State will be reimbursed for money withheld during government shutdown
October 23, 2013
It’s official: The federal government will reimburse all the money withheld from Nevada and other states during the government shutdown.
The national Association of State Budget Officers and Federal Funds Information for States have confirmed that, state budget director Jeff Mohlenkamp said. FFIS is the research organization that monitors federal funding decisions for member budget and legislative offices nationwide.
According to an FFIS report, the government will reimburse states “for costs incurred for operating federal programs during the shutdown, including reimbursement for furloughed employees.”
Mohlenkamp said that includes the money Nevada had to pay to keep federally funded employees working given that Nevada didn’t shut down any programs, instead using reserves, the general fund and other available cash to keep things running.
That prevented up to 500 layoffs or furloughs in the food stamp program alone.
Restoration also guarantees that funding for those who handle unemployment benefits isn’t shorted. The funding for those benefits themselves wasn’t cut off by the shutdown, but funding for the staffers who make sure recipients get their checks was.
“I have asked them (state agencies) to look at the funding levels and make sure the state was made whole,” Mohlenkamp said.
The legislation also provides short-term extensions for several programs that were to expire Sept. 30, including food stamps and other nutrition programs operated through the Department of Agriculture.
A week ago, Mohlenkamp said the initial word was all the money would be restored to states. But he expressed concern that the same gridlock would shut government down again in January, when the resolution continuing the government expires.
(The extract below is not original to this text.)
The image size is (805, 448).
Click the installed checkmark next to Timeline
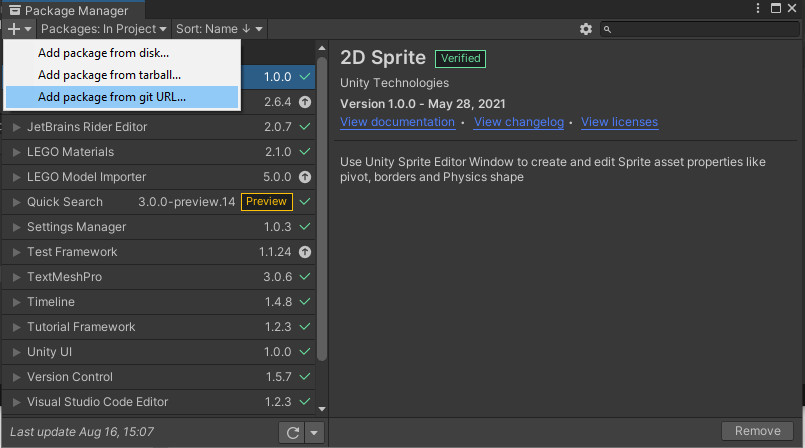click(x=305, y=302)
He said Wednesday that the resolution contains language that relieves that fear, adding that states will be made whole if there are more shutdowns in this fiscal year.
“If they shut down again, they say in advance they’re going to make states whole,” he said. “That was a very pleasant surprise.”
Another element in the federal legislation that he said was good news, particularly for Western states, is the addition of $636 million to the Interior and USDA fire-suppression budgets. The budgeted federal funds were pretty much exhausted, raising questions about if and when states would be reimbursed for firefighting efforts.
Nevada didn’t have as bad a fire year as other states such as Colorado and California, but there were two large and expensive fires this summer — the Bison fire south of Carson City and the fire on Mount Charleston near Las Vegas.
“That eliminates any concerns we might have over the federal government’s ability to reimburse us,” Mohlenkamp said.
He said, however, funding was restored only to sequestration levels, not to the levels before sequestration cut into a long list of federally funded programs and services.
“But we had always planned for that, so there’s no impact on our budgets,” he said.
With the funds restored and the state assured it will be reimbursed if there is another shutdown, the larger issue becomes the impact on the economy, Mohlenkamp said.
“They haven’t resolved this,” he said. “They just moved it down the path.”
If Congress gridlocks again, he said, it can’t be good for the economy.
“If it comes as we move into the holidays, that’s not a good time to have economic uncertainty,” he said.